With AI technology and editorial analysis: Chegg, a leading US edtech company, is facing a severe financial crisis, with its valuation nearing zero. The availability of ChatGPT’s free services and Google’s Gemini AI has caused a significant decline in Chegg’s user base and revenue. Without diversifying its services, Chegg is compelled to implement major staff layoffs, putting the company’s survival at risk.
The widespread adoption of artificial intelligence (AI) technologies and tools has placed many major global companies in jeopardy. Chegg, a renowned educational technology company based in America, is a recent example. Once valued in the billions, Chegg is now on the verge of collapse, largely due to the disruptive impact of AI.
Until a few years ago, Chegg was the first name that came to mind for academic assistance in the United States. The company was considered a major brand in online education and the largest edtech firm in the country. Tens of millions of students used Chegg’s platform for homework solutions, Q&A, and exam preparation. However, the arrival of AI, particularly ChatGPT, has severely challenged Chegg.
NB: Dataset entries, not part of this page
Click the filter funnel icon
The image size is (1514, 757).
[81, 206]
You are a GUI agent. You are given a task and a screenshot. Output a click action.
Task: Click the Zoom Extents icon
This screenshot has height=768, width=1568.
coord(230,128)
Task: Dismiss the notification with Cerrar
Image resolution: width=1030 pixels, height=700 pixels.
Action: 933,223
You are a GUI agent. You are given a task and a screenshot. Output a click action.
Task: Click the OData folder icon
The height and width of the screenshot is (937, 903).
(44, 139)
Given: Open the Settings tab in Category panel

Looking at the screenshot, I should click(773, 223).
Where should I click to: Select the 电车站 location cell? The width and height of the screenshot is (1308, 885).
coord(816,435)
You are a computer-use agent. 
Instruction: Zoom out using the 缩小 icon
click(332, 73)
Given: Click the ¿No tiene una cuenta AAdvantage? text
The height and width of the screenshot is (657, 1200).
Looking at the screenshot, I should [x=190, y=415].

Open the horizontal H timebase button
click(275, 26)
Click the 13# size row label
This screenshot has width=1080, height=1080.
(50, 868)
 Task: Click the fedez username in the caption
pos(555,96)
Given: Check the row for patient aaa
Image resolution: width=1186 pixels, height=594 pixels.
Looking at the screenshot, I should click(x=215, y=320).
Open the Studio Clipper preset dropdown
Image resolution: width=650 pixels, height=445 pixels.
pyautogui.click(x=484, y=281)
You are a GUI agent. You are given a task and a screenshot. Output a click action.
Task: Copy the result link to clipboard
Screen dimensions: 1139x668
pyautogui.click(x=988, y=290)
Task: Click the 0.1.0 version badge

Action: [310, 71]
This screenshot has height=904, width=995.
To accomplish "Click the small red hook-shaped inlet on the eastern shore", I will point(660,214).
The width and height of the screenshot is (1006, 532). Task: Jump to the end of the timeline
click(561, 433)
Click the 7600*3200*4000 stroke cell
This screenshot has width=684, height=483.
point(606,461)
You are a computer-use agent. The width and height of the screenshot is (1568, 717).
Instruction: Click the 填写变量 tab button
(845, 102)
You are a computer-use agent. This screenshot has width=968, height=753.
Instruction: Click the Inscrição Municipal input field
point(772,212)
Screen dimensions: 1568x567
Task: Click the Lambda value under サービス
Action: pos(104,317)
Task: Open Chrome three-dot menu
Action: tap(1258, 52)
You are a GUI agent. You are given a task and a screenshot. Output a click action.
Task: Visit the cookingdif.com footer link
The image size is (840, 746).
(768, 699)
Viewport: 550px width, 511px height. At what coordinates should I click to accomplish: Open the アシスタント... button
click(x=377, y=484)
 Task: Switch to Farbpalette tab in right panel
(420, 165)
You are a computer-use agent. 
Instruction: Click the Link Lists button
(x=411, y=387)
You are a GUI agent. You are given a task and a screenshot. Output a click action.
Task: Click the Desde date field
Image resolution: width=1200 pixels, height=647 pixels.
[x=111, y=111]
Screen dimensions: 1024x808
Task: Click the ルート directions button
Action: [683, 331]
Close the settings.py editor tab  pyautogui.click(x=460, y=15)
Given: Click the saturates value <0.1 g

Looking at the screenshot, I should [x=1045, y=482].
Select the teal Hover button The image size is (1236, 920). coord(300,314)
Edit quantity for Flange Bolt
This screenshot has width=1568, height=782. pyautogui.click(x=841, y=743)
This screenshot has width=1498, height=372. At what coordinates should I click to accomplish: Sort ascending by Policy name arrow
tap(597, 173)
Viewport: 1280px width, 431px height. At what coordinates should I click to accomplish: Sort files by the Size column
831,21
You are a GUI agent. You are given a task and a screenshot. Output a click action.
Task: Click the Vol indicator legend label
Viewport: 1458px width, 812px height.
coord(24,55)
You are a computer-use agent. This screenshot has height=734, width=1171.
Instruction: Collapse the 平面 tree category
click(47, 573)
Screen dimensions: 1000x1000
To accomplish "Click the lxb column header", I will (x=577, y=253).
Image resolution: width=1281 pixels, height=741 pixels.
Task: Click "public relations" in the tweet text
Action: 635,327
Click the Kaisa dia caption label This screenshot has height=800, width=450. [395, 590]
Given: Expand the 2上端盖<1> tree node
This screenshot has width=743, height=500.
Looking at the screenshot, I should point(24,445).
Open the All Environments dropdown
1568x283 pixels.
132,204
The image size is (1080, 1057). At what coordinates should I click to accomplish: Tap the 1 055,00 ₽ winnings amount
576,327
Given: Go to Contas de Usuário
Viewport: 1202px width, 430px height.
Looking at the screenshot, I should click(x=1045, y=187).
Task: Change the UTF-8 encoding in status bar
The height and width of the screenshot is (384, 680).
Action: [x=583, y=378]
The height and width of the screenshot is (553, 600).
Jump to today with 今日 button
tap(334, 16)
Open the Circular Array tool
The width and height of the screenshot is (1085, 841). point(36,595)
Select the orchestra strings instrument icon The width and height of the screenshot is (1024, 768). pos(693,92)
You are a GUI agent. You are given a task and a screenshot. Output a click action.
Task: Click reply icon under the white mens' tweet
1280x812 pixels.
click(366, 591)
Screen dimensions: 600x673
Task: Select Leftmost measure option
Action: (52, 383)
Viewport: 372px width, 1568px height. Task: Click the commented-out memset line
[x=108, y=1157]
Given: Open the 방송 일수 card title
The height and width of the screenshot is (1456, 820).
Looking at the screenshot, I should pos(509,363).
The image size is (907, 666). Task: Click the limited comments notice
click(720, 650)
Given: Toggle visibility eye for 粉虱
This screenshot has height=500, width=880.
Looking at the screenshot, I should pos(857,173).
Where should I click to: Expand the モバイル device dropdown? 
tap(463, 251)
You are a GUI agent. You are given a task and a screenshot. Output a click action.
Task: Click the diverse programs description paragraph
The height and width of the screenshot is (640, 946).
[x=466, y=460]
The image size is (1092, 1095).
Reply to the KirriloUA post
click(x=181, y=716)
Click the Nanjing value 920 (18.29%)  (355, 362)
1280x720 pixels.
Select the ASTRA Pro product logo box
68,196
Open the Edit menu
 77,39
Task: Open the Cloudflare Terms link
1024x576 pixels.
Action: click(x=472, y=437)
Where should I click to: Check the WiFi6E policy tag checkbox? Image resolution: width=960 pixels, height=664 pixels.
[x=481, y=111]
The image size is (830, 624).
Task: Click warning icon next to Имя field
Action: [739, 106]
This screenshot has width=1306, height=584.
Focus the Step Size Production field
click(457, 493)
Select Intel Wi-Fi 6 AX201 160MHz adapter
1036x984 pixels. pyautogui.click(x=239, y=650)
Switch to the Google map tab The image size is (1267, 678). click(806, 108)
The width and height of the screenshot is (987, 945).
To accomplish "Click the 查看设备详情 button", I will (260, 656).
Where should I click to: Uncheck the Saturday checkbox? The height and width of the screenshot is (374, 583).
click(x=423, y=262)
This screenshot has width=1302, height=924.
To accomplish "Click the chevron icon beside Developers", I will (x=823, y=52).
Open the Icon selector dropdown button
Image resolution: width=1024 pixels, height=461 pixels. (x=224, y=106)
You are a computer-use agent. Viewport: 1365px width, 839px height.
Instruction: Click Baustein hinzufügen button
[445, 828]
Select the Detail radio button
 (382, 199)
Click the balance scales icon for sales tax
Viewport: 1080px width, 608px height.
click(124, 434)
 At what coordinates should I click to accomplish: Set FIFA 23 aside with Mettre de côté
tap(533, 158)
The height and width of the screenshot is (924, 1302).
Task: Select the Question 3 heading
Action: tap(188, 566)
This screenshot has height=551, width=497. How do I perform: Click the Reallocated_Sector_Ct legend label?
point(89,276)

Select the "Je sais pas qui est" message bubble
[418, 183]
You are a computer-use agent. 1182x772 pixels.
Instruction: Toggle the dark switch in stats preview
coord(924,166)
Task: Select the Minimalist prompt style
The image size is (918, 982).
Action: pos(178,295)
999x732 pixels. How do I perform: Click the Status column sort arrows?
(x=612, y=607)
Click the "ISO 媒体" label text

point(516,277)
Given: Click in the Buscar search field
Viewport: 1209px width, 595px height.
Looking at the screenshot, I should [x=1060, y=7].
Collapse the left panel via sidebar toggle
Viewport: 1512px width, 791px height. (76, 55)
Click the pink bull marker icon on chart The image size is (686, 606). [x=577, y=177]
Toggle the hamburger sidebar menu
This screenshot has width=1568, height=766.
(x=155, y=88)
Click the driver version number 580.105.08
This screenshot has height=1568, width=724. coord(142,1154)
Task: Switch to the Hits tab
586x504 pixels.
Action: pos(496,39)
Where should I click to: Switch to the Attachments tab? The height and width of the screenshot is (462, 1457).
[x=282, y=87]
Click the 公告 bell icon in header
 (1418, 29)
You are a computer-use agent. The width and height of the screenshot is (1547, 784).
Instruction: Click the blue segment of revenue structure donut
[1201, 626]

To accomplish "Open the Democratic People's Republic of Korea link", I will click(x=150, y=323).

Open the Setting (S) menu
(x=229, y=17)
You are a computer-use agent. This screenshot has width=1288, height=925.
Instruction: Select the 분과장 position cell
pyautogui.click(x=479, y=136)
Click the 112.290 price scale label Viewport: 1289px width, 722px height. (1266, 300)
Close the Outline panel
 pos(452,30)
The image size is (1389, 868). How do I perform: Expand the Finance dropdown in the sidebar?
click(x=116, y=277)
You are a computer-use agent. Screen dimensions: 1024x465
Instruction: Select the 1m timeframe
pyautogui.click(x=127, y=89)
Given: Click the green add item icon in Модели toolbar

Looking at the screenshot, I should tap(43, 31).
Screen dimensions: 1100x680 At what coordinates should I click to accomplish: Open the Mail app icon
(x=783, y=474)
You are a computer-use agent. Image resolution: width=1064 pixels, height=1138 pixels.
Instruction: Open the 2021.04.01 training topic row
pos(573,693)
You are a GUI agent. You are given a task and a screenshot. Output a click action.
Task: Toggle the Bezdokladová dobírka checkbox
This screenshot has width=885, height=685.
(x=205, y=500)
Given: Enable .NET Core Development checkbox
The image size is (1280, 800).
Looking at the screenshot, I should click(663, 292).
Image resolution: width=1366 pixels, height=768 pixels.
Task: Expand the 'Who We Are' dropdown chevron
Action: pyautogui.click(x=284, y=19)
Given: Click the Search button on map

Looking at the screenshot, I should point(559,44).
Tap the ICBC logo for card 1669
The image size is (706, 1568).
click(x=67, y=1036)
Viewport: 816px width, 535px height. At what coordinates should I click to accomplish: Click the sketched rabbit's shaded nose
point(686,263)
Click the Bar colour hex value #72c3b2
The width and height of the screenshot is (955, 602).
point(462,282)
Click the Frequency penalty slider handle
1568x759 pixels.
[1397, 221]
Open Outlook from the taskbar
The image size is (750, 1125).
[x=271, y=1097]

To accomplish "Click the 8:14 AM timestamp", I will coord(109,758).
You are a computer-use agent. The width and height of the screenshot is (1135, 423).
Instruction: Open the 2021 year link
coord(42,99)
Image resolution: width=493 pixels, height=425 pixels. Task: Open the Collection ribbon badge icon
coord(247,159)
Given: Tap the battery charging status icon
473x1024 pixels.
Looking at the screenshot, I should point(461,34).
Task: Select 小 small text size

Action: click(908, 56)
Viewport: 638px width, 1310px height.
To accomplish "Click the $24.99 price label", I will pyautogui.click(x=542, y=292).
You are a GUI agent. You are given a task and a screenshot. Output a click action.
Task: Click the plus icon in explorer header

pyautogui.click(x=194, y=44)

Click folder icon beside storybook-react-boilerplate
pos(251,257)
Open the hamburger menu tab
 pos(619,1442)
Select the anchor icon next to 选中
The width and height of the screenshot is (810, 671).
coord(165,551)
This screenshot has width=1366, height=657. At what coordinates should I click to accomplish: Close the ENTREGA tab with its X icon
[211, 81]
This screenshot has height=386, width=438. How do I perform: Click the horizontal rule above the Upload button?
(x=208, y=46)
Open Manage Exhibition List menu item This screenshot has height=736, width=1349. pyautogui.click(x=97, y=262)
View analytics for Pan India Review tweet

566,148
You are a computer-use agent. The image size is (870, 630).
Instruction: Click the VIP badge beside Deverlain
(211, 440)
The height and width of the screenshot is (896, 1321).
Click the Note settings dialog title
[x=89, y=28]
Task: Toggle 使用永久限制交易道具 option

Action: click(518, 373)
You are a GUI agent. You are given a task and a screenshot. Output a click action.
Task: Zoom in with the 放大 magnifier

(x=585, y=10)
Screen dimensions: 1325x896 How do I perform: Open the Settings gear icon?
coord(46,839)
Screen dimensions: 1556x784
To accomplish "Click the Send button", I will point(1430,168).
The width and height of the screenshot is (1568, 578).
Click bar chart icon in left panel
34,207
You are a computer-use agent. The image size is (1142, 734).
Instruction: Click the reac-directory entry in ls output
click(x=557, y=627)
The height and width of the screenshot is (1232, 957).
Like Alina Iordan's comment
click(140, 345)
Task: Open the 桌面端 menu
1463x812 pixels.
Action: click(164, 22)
Chegg reached its peak in 2021, with an estimated valuation around $15 billion. Since then, it has experienced a rapid decline, with its valuation now close to zero. Chegg’s business model relied on students paying fees for answering their questions. However, ChatGPT’s launch in 2022 brought free AI-powered answers, eliminating the need for paid services. This shift led to a massive drop in Chegg’s users, rendering its subscription model ineffective and causing a substantial drop in revenue. Website traffic plummeted, and the company’s stock price has fallen by 40 to 50 percent.
Google has also presented a major competitive challenge. With AI integrated into Google Search, users receive direct responses without needing to visit external sites like Chegg. Google’s Gemini AI has effectively reduced Chegg’s user base to near zero.
From a commercial perspective, Chegg’s biggest vulnerability was its heavy reliance on homework assistance. As AI tools began offering these services quickly and for free, Chegg’s ability to compete diminished drastically. The company’s failure to diversify or improve its offerings, coupled with its inability to launch its own AI tools, forced students to turn to alternatives like ChatGPT, from which they have not returned. Consequently, Chegg was compelled to carry out massive layoffs, terminating thousands of employees and implementing cost-cutting measures as its financial condition worsened daily.
In 2025, Chegg’s revenue declined by approximately 50 percent with increasing losses. Ultimately, the company’s very existence is now at stake. Chegg’s predicament illustrates the profound challenges that AI technologies pose to traditional technology industries.